## TAREA A
Enumera los casos que menciona la última oración del texto sobre el sentido de la vida como ejemplos donde se encuentran consuelo y paz.
## TAREA B
Continúa el texto sobre el sentido de la vida a partir de su última oración.
┌─ TEXTO
¿Es la vida algo de nuestra total propiedad?, o ¿tiene una dependencia de Dios que nos la ha regalado?
Una cosa está clara, la vida es de nuestra completa responsabilidad; pues Dios, junto al regalo de la vida, nos ha dado la libertad. Podemos hacer de nuestra existencia lo que queramos; pero, al mismo tiempo, somos responsables de nuestros actos.
En un acto de puro Amor, Dios crea a cada hombre «a su imagen y semejanza» y le da la vida espiritual, vida que se prolongará eternamente después de la muerte.
Debemos tener presente esta profunda verdad: después de unos años en la tierra, se nos presenta por delante una vida eterna.
Sólo durante unos años, que nos dure la vida, habremos podido acumular, con la gracia de Dios, los bienes que disfrutaremos durante la eternidad.
Podemos y debemos volvernos a Jesús, que nos dice: «Yo soy el Camino, la Verdad y la Vida». Podemos ver en estas palabras el resumen de lo que debe ser nuestra vida.
Jesús, como Camino, es el único que puede conducirnos al Padre; sólo siguiéndolo, lo encontraremos.
Nos podemos preguntar si humanamente compensa seguir a Jesús, prescindiendo del premio que se puede recibir.
Si me paro en mi experiencia con jóvenes y en mi propia vida, pienso que lo que mueve a los jóvenes a buscar el perdón del Padre es el convencimiento de que les ama de una forma infinita y les espera permanentemente para darles el abrazo del perdón.
Personalmente, cuando realizo alguna obra buena, lo hago, bien porque me siento movido a ello o porque creo que el Espíritu Santo espera que lo haga.
En ningún caso, me encuentro movido por el premio del cielo. Cuando busco el perdón, lo veo como una necesidad de encontrarme con el Padre.
Si me centro en la pregunta de si humanamente compensa seguir a Jesucristo, la respuesta es sí, pues la auténtica felicidad, la que está por encima de lo que la vida nos depare, sólo se puede encontrar a su lado.
Lo podemos ver en las Jornadas Mundiales de la Juventud; en las monjas y monjes de clausura; en misioneros y misioneras; cuando nos confesamos, cuando oramos, cuando acudimos a Jesús en los momentos de dolor…; en tantos encuentros y vivencias cristianas, en los que encontramos consuelo y paz.
└─
┌─ DATOS PROPORCIONADOS
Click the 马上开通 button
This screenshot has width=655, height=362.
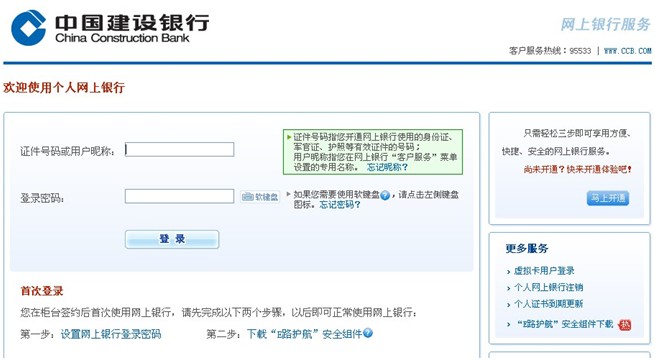click(x=608, y=198)
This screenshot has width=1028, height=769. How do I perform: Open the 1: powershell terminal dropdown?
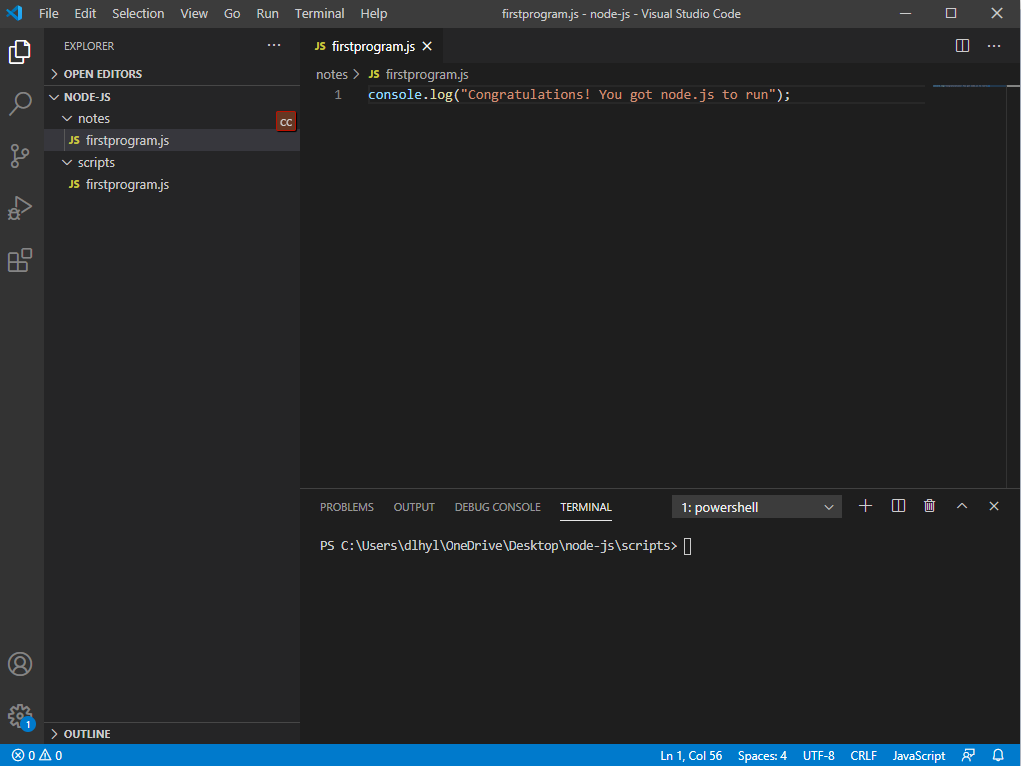tap(756, 507)
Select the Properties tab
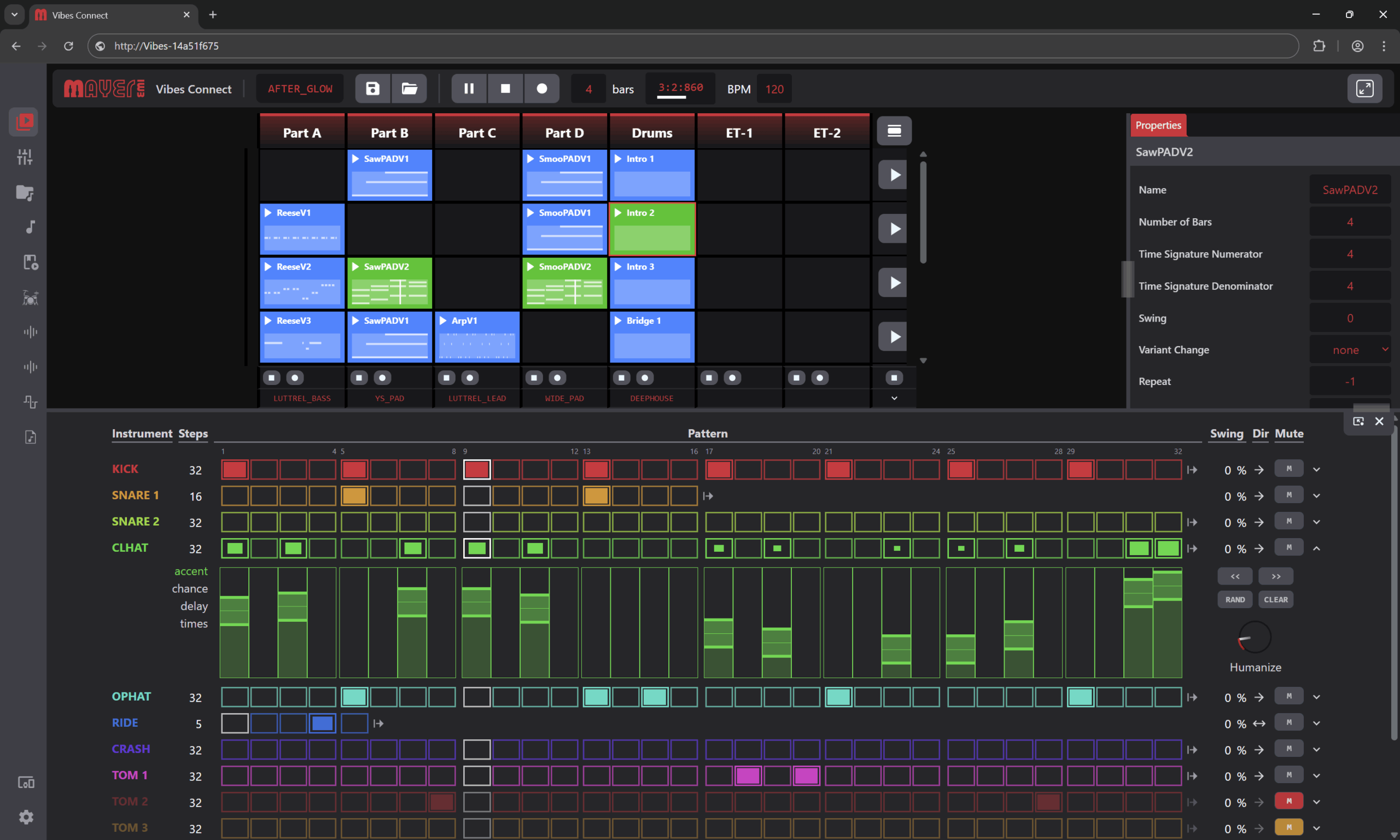The image size is (1400, 840). pos(1158,125)
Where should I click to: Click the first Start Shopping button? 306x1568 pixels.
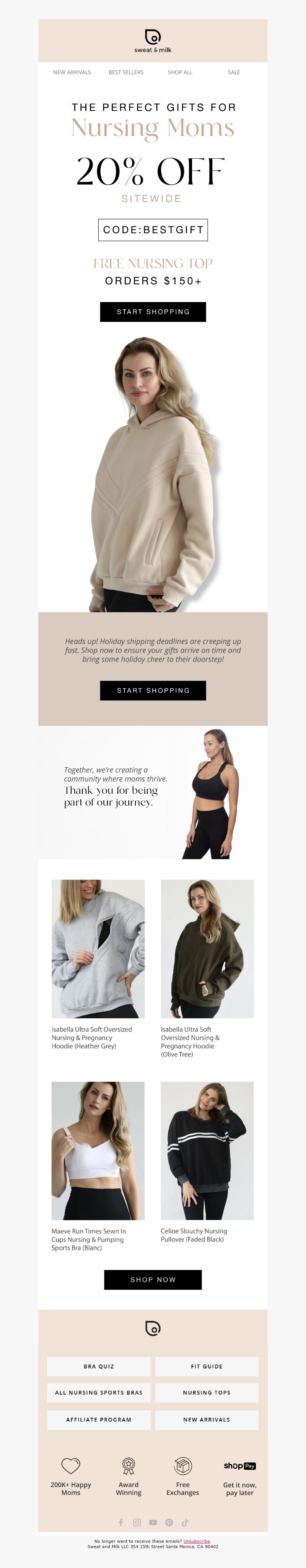(153, 312)
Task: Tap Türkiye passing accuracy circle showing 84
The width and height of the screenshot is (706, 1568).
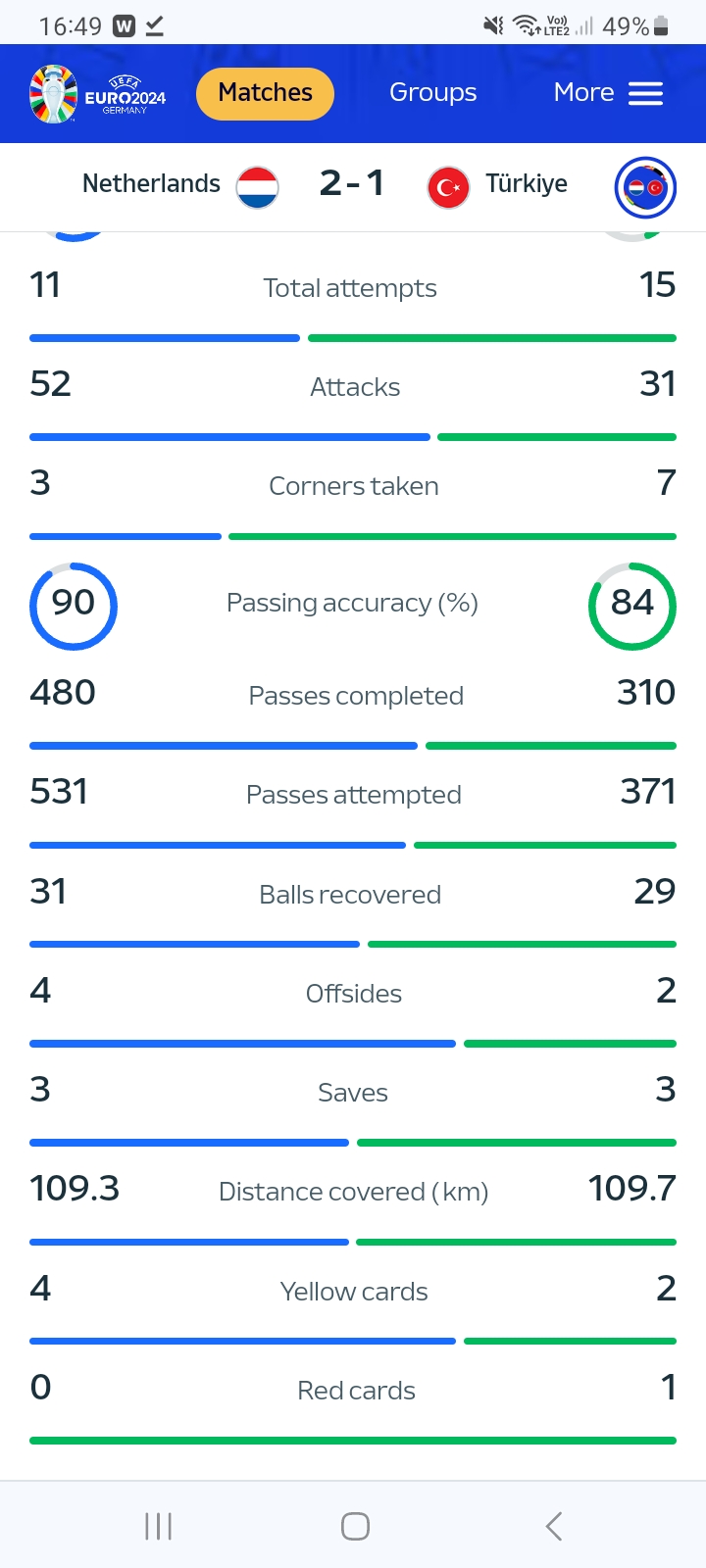Action: tap(632, 606)
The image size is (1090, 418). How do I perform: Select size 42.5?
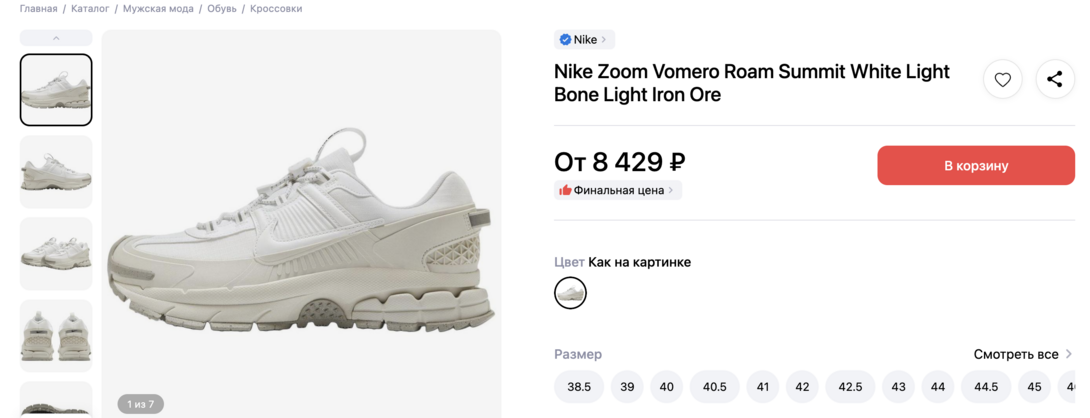(850, 387)
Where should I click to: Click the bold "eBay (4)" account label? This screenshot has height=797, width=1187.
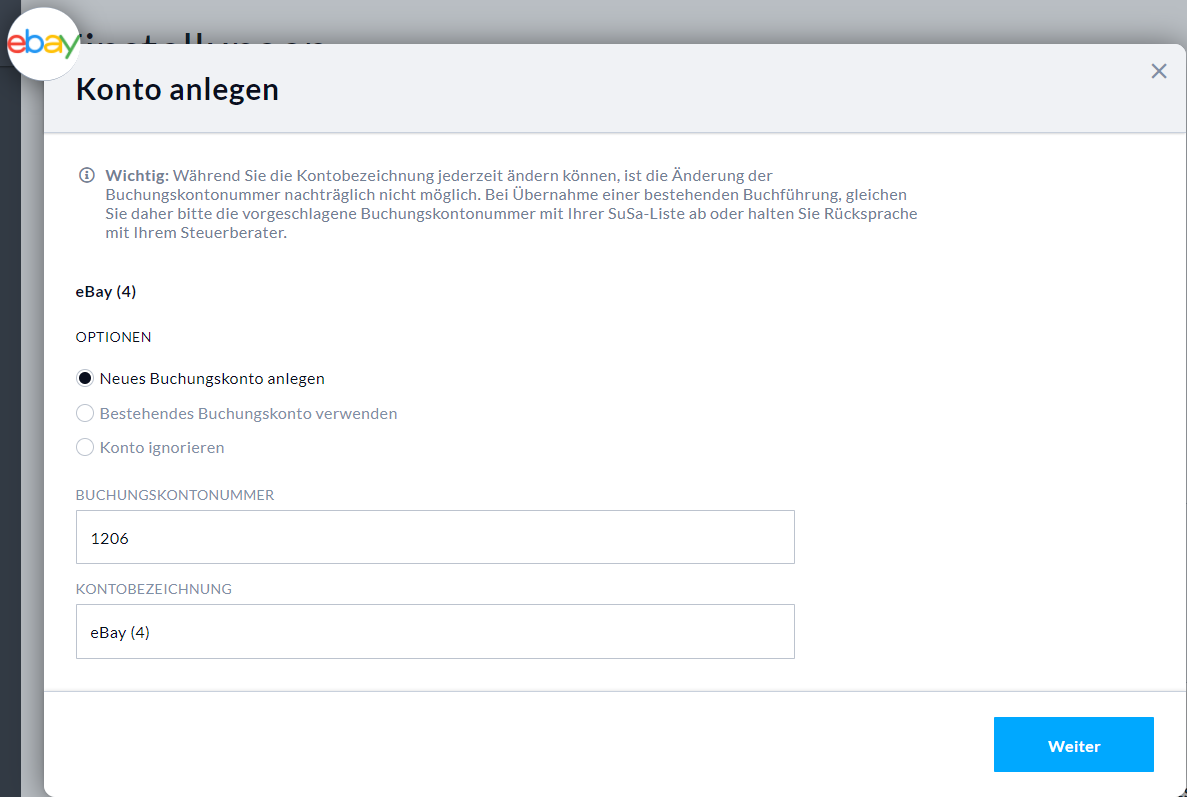pos(106,291)
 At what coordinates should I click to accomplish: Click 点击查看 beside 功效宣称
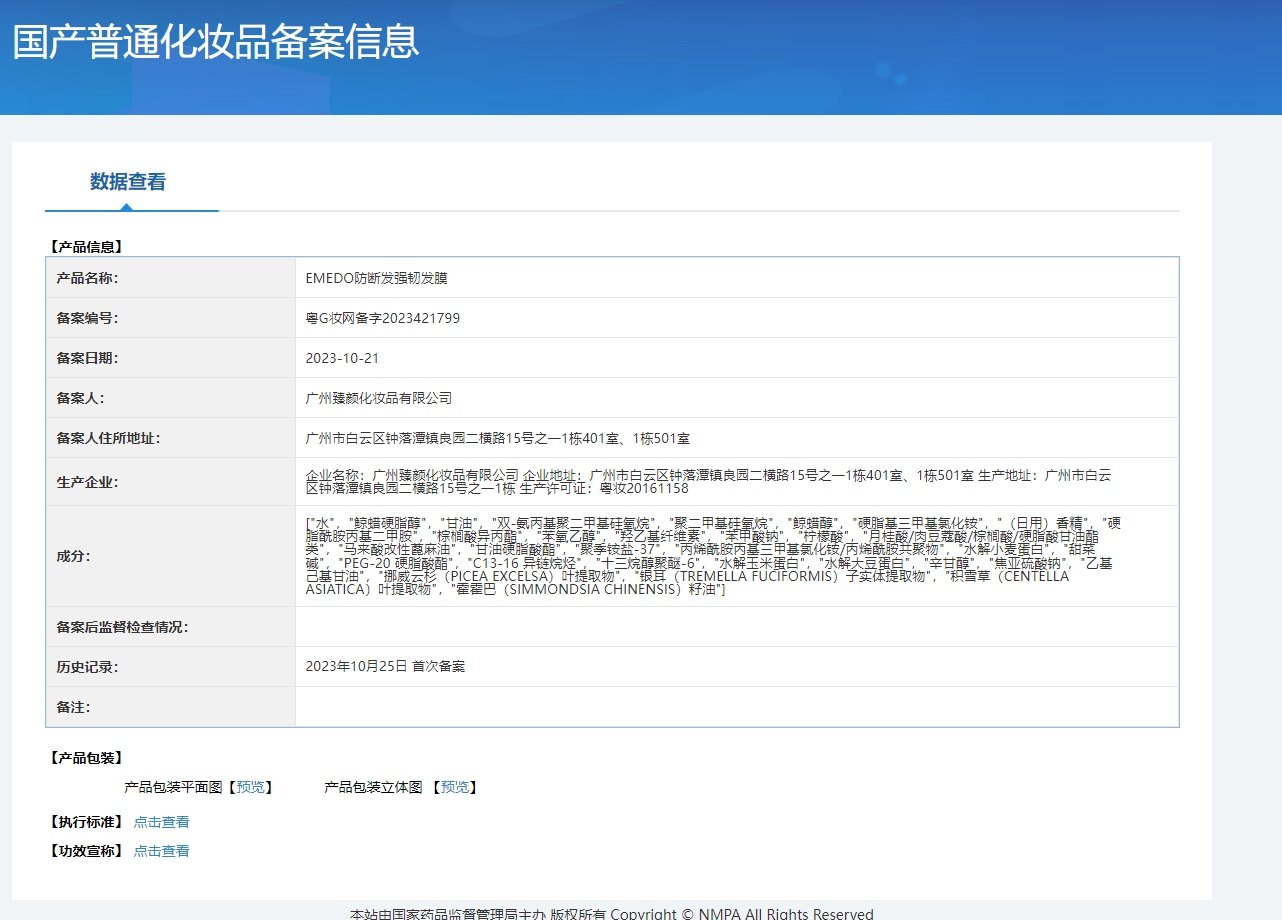click(x=162, y=851)
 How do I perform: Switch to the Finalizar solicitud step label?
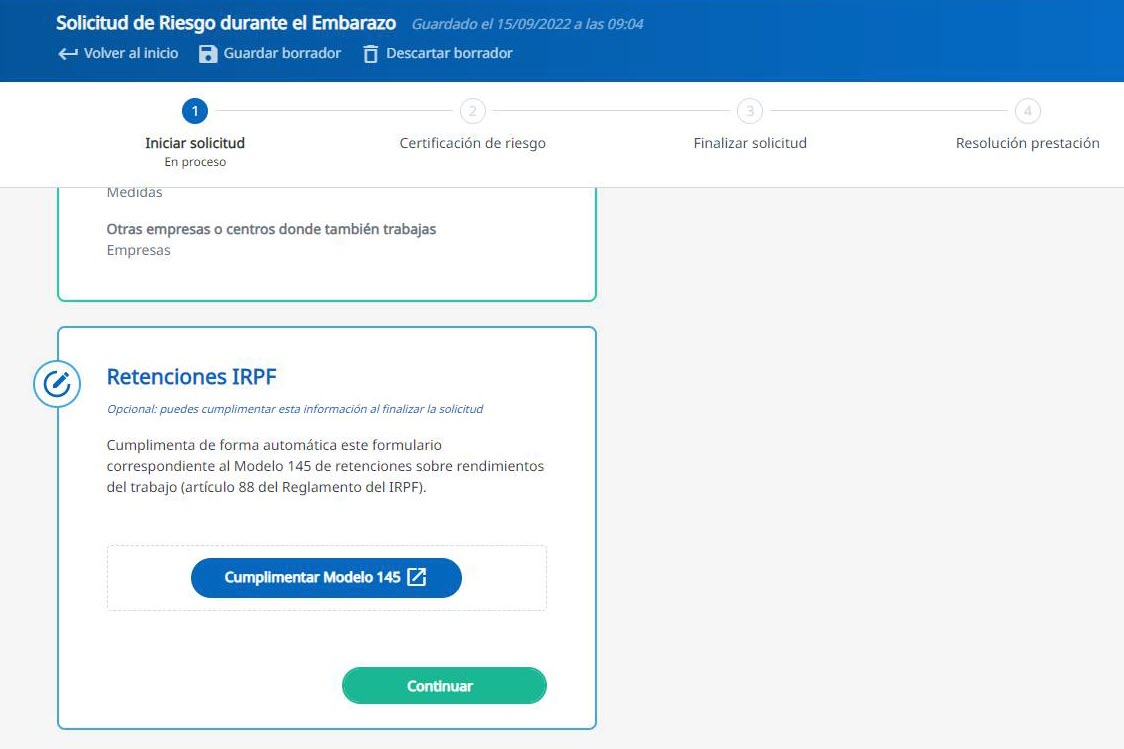[750, 143]
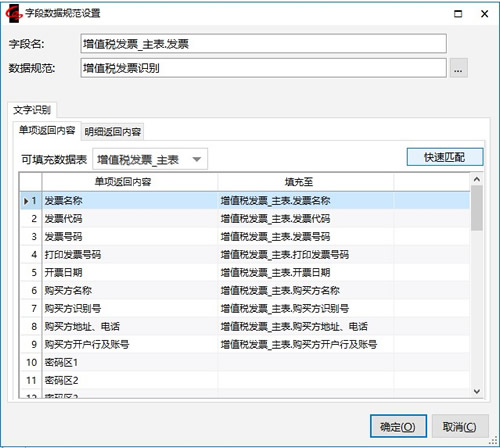Click the application logo icon in title bar
The height and width of the screenshot is (448, 500).
(x=13, y=14)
└─
## RESULTADO A
- En las Jornadas Mundiales de la Juventud
- En las monjas y monjes de clausura
- En misioneros y misioneras
- Cuando nos confesamos
- Cuando oramos
- Cuando acudimos a Jesús en los momentos de dolor
- En tantos encuentros y vivencias cristianas

## RESULTADO B
Hay un pasaje en el evangelio de San Juan, en que se recoge la pregunta que Jesús hace a sus discípulos: «¿También vosotros queréis marcharos?». Y Pedro contesta: «Señor, ¿a quién vamos a acudir? Tú tienes palabras de vida eterna; nosotros creemos y sabemos que Tú eres el Santo de Dios»(Jn. 6,67-69)
Esto mismo es lo que podemos nosotros responder si hemos elegido a Jesús como Camino hacia el Padre.
Jesús es también «Verdad», la única verdad absoluta.
Todos tenemos nuestra verdad, que puede no coincidir con la del otro; a veces intentamos imponerla gritando más, poniendo más énfasis, razonándola mejor, diciéndola con mejores palabras.
Pero, sólo en Jesús encontraremos la auténtica Verdad, que no convendrá buscarla en los evangelios y en la vida de Jesús.
Jesús es «Vida», la verdadera vida. Nos podemos plantear que es muy difícil seguir su vida; pero una cosa es cierta: el Padre no nos pedirá imposibles.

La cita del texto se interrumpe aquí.